***** Texte fourni *****
WIKIPÉDIA, une éclatante réussite
Wikipédia, dont le nom a été forgé à partir de “wikiwiki“, signifiant “rapide” en hawaïen, est devenue la plus grande encyclopédie du monde et, de loin, la plus consultée avec en moyenne 500 millions de visiteurs par mois. Elle bénéficie des indéniables avantages du numérique, en particulier la rapidité et la facilité de consultation grâce à un moteur de recherche performant. Autres atouts, sa gratuité et la possibilité de voir modifier son contenu en temps réel. Sa gigantesque base de données est en expansion constante, pendant que son contenu, issu de contributions basées sur un fonctionnement participatif, ne cesse de faire l’objet de critiques et de polémiques quant à sa qualité et sa fiabilité. Le sujet qui va nous retenir aujourd’hui a trait à une initiative qui peut paraître incongrue, surréaliste et, pour tout dire, complètement inutile ; il ne s’agit rien de moins que d’imprimer l’ensemble du Wikipédia en anglais, tâche qui revient à transcrire un nombre colossal de pages virtuelles sur un support papier traditionnel.
Derrière ce projet, à la fois déconcertant et fascinant, se trouve un artiste et designer américain du nom de Michael MANDIBERG (ci-dessous).
Né à Detroit en 1977, celui qui est décrit comme un “artiste interdisciplinaire dont le travail met en évidence la poétique et les enjeux politiques de l’ère de l’information” enseigne la culture des médias à l’université de Staten Island et les “humanités digitales” à la City University of New York (CUNY). Il est également membre du centre d’art contemporain Eyebeam, basé à Brooklyn et spécialisé dans les nouvelles technologies. Il est également le créateur de plusieurs performances dans lesquelles il n’hésite pas à se mettre en scène, telles que Live Study, Burned Books et Shop Mandiberg. Dans ces réalisations, il fait interagir, selon les cas, le numérique et la vidéo avec la photographie et la peinture. Il se questionne en permanence quant à l’impact du numérique et de la société de l’information sur la vie psychique et affective de l’individu contemporain.
***** Données fournies *****
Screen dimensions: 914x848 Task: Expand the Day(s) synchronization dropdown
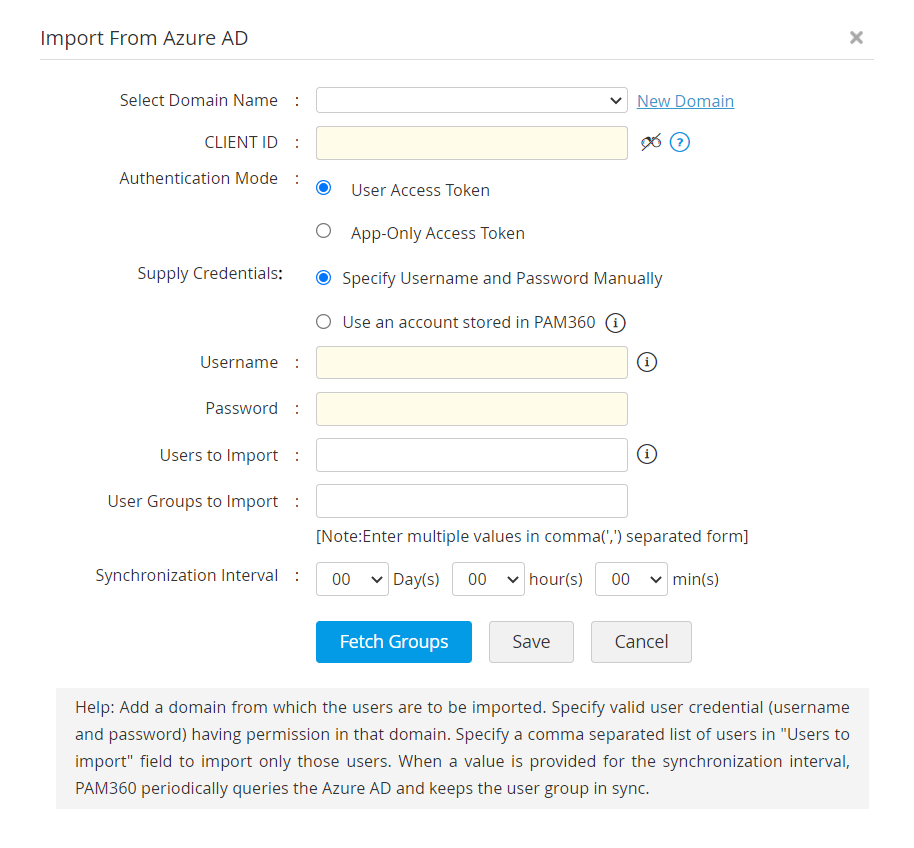pyautogui.click(x=352, y=579)
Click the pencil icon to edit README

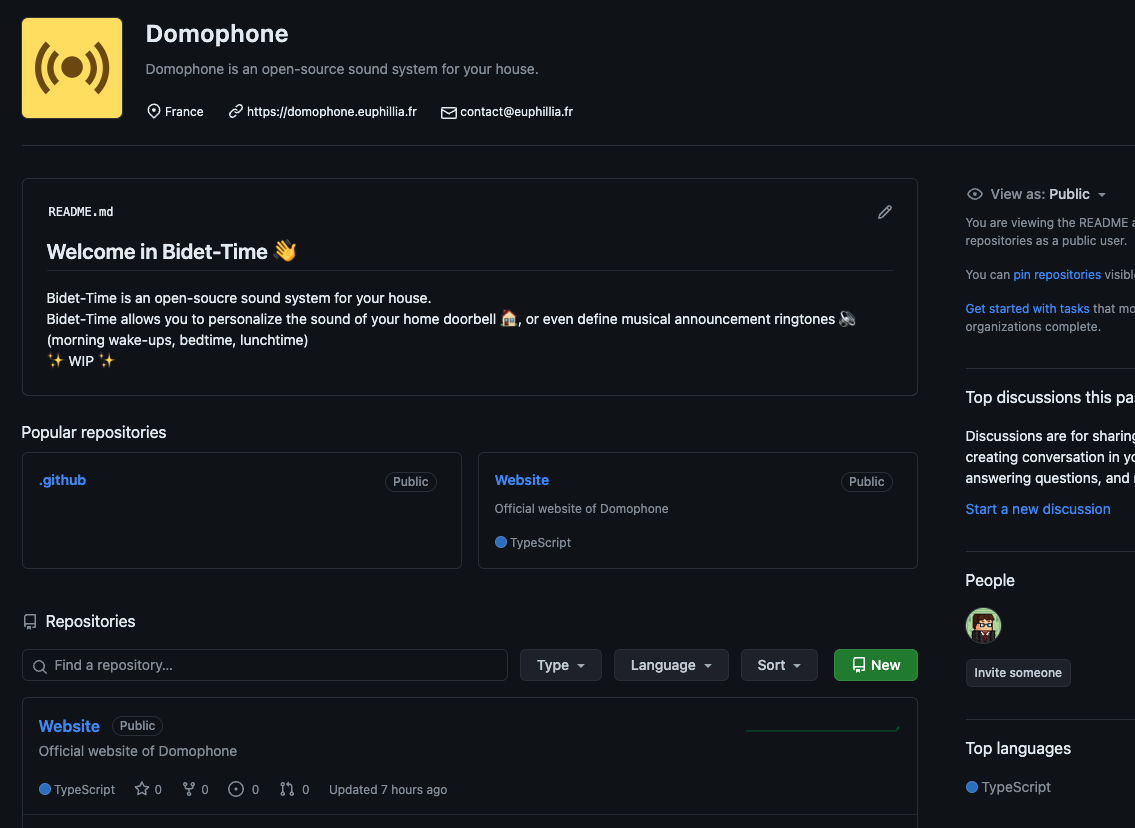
*****
## Consigne
Prolongez, s'il vous plaît, le texte sur l'impression de Wikipédia à la suite de sa dernière phrase.

## Réponse attendue
Lui-même contributeur assidu de Wikipédia pour des articles consacrés à l’art, c’est en 2009 que germera dans son imagination l’idée de donner une existence physique au “monstre” du web, en le “matérialisant dans un format appartenant au passé”. Il n’est pas tout à fait le premier à l’avoir envisagé car, en 2006, l’éditeur Zenodot avait déjà annoncé son intention de publier le Wikipédia germanophone, avant d’abandonner le projet deux mois plus tard. En 2008, la maison d’édition Bertelsman avait publié Das Wikipedia Lexikon. Mais il ne s’agissait pour elle, au-delà d’un “coup” éditorial, que de réaliser un recueil limité à 25 000 articles sélectionnés parmi les plus consultés d’une version germanophone de Wikipédia qui en comptait plus de 700 000. Le projet de MANDIBERG est d’une bien plus grande envergure, car il ambitionne de tirer sur papier l’intégralité de la version anglophone captée à une date donnée afin d’offrir une meilleure perspective sur la quantité de données détenues par l’encyclopédie participative.
Un travail pharaonique
L’ampleur de la tâche va bientôt se heurter à des contraintes techniques et logistiques importantes – en particulier à une bande passante nettement insuffisante en puissance – qui, après plusieurs mois d’efforts, vont le contraindre à renoncer provisoirement à un projet baptisé Print Wikipedia. En 2012, MANDIBERG revient à la charge, mais cette fois-ci assisté d’un programmeur en informatique, Jonathan KIRITHARAN, qui l’aidera à réaliser le logiciel adéquat. Après trois années de labeur, le programme est enfin prêt. MANDIBERG, par le biais de la Wikimedias Foundation, prend soin de contacter les dirigeants de Wikipédia, qui acceptent avec enthousiasme de s’impliquer directement dans le projet. “Ça fait des années qu’on parle de faire ça”, se serait entendu dire MANDIBERG, lequel noue ensuite un partenariat avec un site web d’impression à la demande dénommé lulu.com.
Le basculement sur la plate-forme de MANDIBERG du contenu de Wikipédia en anglais prend la forme de fichiers PDF correspondant chacun à un volume de 700 pages. Il est lancé le 18 avril 2015 à la Denny Gallery de New York. L’événement donne lieu à une exposition (ci-dessous) intitulée From Aaaaa! à ZZZap ! qui explique le projet et ses enjeux et présente en direct l’évolution d’un processus qui va prendre plusieurs semaines, compte tenu du poids titanesque de l’ensemble. Après 24 jours, 3 heures et 18 minutes, le téléchargement, qui “met en valeur le décalage entre les dimensions temporelles vécue et numérique”, est enfin achevé le 12 juillet. Il comptabilise 7473 volumes – dont 91 pour la table des matières et 36 pour un appendice dédié aux contributeurs -, soit un total de 5 231 000 pages.
MANDIBERG a atteint son but premier. Il se félicite d’avoir accompli “à la fois une visualisation utilitaire de la plus grande accumulation de connaissances humaines à ce jour – la base de données Wikipédia – et un geste poétique face aux défis de la connaissance à l’ère des mégadonnées. Cela attire l’attention sur la taille même du contenu de l’encyclopédie et sur l’impossibilité de rendre Wikipédia comme un objet matériel sous une forme fixe : au moment où un volume est imprimé, il est déjà périmé”.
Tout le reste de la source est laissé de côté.